------ TASK INPUTS

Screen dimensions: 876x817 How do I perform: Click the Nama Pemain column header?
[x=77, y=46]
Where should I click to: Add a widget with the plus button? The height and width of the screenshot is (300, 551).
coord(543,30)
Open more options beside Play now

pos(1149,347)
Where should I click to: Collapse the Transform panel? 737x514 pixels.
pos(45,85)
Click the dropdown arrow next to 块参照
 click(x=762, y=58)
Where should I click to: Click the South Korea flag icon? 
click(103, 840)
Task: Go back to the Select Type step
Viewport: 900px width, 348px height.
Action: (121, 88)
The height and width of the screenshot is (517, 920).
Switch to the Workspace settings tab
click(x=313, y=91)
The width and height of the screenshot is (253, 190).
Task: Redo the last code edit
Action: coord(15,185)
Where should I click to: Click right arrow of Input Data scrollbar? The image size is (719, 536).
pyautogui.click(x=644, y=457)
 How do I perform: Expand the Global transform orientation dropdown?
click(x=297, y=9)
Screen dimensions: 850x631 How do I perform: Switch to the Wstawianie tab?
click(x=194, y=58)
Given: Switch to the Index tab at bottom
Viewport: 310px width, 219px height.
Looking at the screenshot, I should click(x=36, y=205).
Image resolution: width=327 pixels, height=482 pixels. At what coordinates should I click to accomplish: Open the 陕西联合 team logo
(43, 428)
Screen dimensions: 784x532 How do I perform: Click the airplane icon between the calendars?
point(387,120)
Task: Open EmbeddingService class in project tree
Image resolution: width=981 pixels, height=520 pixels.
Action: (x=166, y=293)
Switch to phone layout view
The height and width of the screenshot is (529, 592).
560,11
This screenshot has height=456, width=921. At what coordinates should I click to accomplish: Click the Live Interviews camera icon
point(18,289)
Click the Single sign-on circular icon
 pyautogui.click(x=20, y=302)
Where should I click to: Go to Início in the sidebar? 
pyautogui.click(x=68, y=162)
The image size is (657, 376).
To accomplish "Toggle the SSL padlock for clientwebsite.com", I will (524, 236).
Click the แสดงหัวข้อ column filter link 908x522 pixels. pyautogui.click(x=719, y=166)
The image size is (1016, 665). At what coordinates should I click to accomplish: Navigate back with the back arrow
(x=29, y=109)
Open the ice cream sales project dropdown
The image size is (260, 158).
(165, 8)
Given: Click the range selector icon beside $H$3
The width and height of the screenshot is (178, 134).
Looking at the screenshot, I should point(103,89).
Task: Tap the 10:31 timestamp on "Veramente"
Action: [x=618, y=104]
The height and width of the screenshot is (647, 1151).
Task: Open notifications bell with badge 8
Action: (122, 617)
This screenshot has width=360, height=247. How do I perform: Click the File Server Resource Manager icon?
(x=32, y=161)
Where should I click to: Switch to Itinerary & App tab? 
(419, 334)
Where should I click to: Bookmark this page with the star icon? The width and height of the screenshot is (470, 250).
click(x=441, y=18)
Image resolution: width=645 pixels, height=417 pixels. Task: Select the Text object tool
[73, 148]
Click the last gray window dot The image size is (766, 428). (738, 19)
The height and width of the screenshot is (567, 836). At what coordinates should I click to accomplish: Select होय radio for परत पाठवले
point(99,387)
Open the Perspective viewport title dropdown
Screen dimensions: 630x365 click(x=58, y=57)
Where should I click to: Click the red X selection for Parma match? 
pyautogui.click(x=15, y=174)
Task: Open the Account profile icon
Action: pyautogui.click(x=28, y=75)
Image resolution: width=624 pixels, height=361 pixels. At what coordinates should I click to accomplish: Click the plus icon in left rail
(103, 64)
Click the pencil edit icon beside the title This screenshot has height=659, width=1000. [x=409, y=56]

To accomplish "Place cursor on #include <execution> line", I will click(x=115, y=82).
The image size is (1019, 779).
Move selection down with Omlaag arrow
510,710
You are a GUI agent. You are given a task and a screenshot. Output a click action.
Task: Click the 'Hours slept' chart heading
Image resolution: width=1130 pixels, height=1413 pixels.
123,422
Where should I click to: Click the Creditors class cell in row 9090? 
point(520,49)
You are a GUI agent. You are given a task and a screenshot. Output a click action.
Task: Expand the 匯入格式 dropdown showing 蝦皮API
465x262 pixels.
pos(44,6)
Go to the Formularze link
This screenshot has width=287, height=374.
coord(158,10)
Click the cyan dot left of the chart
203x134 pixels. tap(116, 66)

------------

- **EXERCISE AIM**
Shift every coordinate in the answers by adding 92 to it, and write out again each line of the material starting with the line with "Click the pencil" and going on through the line with "point(520,49)", both ends included. Leave every other number and all remaining text in those lines unchanged.

- **RESPONSE FOR THIS EXERCISE**
Click the pencil edit icon beside the title This screenshot has height=659, width=1000. [x=501, y=148]

To accomplish "Place cursor on #include <execution> line", I will click(x=207, y=174).
The image size is (1019, 779).
Move selection down with Omlaag arrow
602,802
You are a GUI agent. You are given a task and a screenshot. Output a click action.
Task: Click the 'Hours slept' chart heading
Image resolution: width=1130 pixels, height=1413 pixels.
215,514
Where should I click to: Click the Creditors class cell in row 9090? 
point(612,141)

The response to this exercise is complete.